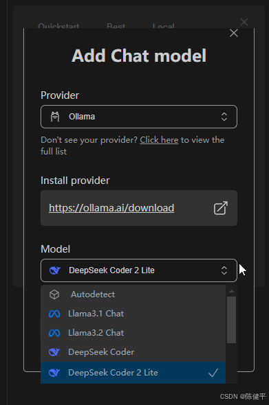Click the DeepSeek whale icon in Model field
Screen dimensions: 269x405
55,270
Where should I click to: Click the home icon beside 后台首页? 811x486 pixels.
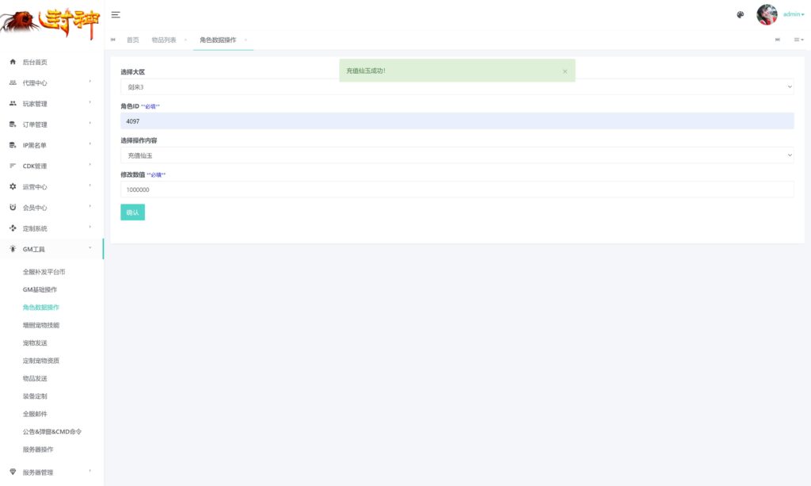pyautogui.click(x=13, y=62)
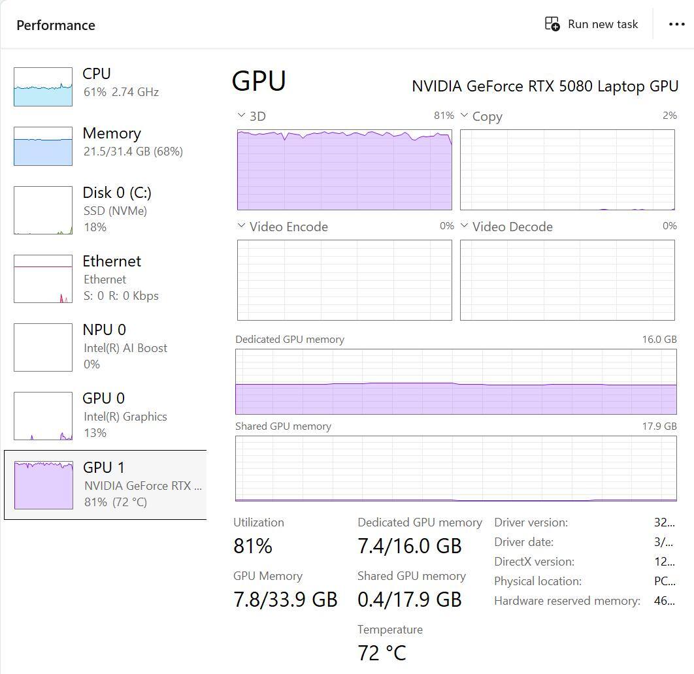Click the Run new task button label
This screenshot has width=694, height=674.
[603, 24]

Problem description
Reproduce every line of the data above word for word, leaving out the pictures.

Full answer
Click the DeepSeek whale icon in Model field
Screen dimensions: 269x405
55,270
Where should I click to: Click the home icon beside 后台首页? 811x486 pixels.
pyautogui.click(x=13, y=62)
Click the Run new task button label
This screenshot has width=694, height=674.
[603, 24]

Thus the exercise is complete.